We visited the snack bar to see if we wanted to get lunch there and decided no, though we did pick up some snacks (I got a strawberry hand pie and ate half of it, saving the rest for later.) It was busy at the snack bar and North and I surveyed the crowd for small children in clothes with strawberries on them, which always charms them. They have a fantasy about taking their own kids berry picking and dressing them in strawberry-themed clothes. We only found two little girls in strawberry t-shirts. Often there are more. North had also dressed for the occasion, wearing earrings that featured ghosts carrying strawberries and crocs festooned with strawberries.

It had started to drizzle while we were in the wagon on the way back from the field and while we were under the shelter of the snack bar the skies opened. By the time we’d eaten (standing up because the picnic tables were outside in the rain), it was back to drizzling so we returned to the car and drove to the farm market where we picked up vegetables, cheese, apple juice, and various treats.

For lunch, we proceeded to a shopping center where Beth and North had lunch at Noodles & Company and Noah and I went to a bakery where we got sandwiches.
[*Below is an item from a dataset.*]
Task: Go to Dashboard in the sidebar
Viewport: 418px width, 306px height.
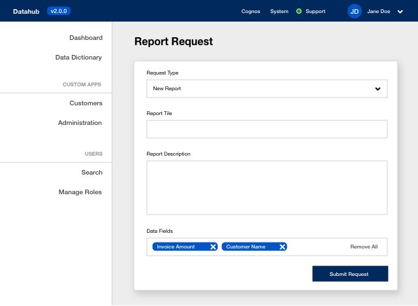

Then we met up at Sweet Frog for frozen yogurt.

Noah asked me “what we do with strawberries” and I said if we go berrying before Memorial Day, I make strawberry shortcake with them, but I’d already done that with farmers’ market strawberries the weekend previous, so I said we had no definite plans for them. I said if he wanted to bake something with them, he was free to do so, but the day after bringing the berries home we have already eaten a quart of them, so I’m not even sure if I am going to freeze some of them, which I was planning to do.
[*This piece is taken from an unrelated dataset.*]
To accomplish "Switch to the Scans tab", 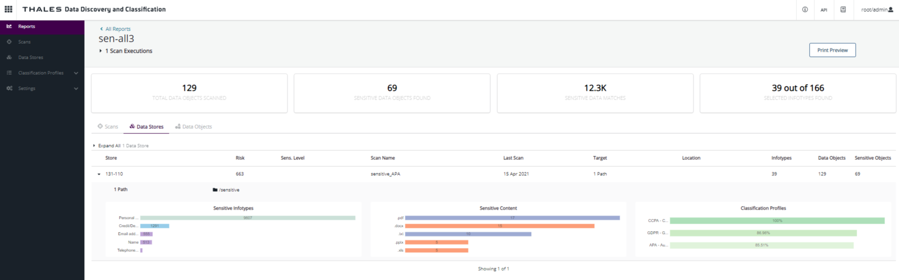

It was a sweet expedition, with echoes of berrying trips past and visons of possible future ones, too.

The World You Want to Live in

Wednesday

The day after we got back from Oberlin, we had my birthday cake (lemon with strawberry-cream cheese frosting, made by Beth, delicious as always) and Beth and I opened more birthday and Mother’s Day presents, those from Noah and gifts that had arrived in the mail while we were gone. Counting what we opened in Oberlin, Beth got a big pile of dark chocolate, and I got four books, three jars of nut butter, and tickets to see a Bernice Johnson Reagon tribute concert. It was nice to stretch the celebration out a little.

Thursday

The next day Beth and I went to the Supreme Court because they were hearing a case about birthright citizenship. North had to go into the city at the same time because they had an interview for a summer job, canvassing for the Fund for the Public Interest. If they get the job, they’ll be working for most of the summer in the Virginia suburbs on a campaign to get people to support legislation to reduce plastic pellet water pollution.
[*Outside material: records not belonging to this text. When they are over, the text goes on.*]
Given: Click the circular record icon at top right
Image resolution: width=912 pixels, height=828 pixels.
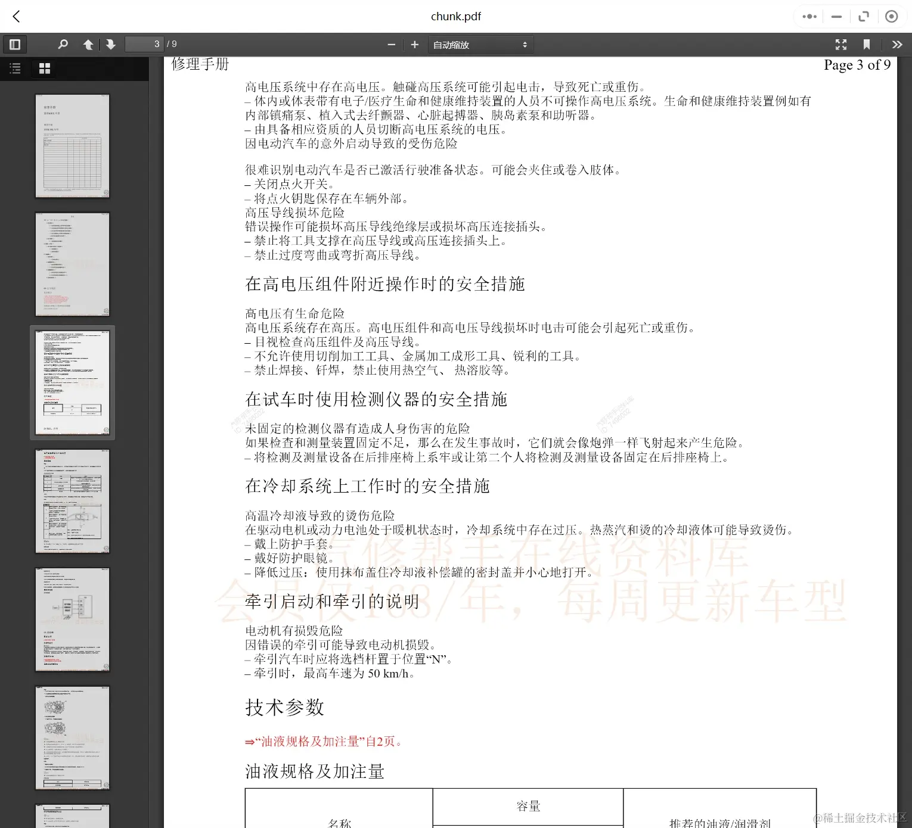Looking at the screenshot, I should (x=891, y=16).
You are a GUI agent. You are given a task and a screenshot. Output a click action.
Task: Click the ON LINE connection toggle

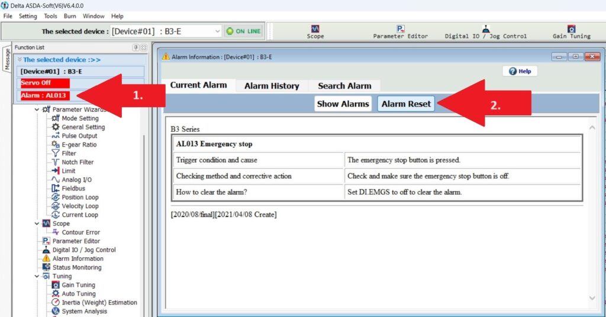pos(243,31)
It was a warm, sunny day and there was a moderate-sized crowd in front of the court, with only one counter protester from a sketchy organization called the European Legal Defense and Education Fund. I hadn’t brought a sign, but I picked up one that said, “American Born Children Are American Children.” I thought that went right to the point. Others I liked said, “Made by Immigrants” (held by a young Asian American woman); “Born Here? Belong Here!”; and “‘All Persons’ Means All Persons.” I mean, really, the Fourteenth Amendment is crystal clear on this point. I can’t believe we even have to protest about this one, but that’s where we are.

The sound system, as is so often the case, was terrible, so I have nothing to report about the speeches. Even Representative Jamie Raskin, who can almost always make himself heard, was only intermittently audible. Former Speaker Nancy Pelosi was there, too. In fact, she walked within a few feet of me on her way to the stage. I wished I could have heard her. She is not as often at these events, so I don’t know her talking points as well as some other members of Congress. She got heckled by a young woman in camouflage and a beret for not having done enough when she was Speaker. I get annoyed at woker-than-thou people sometimes, when it would be more helpful to stick together and support people who show up, even those who are more moderate than you’d like. Not that I think this kind of thing probably bothers Pelosi much.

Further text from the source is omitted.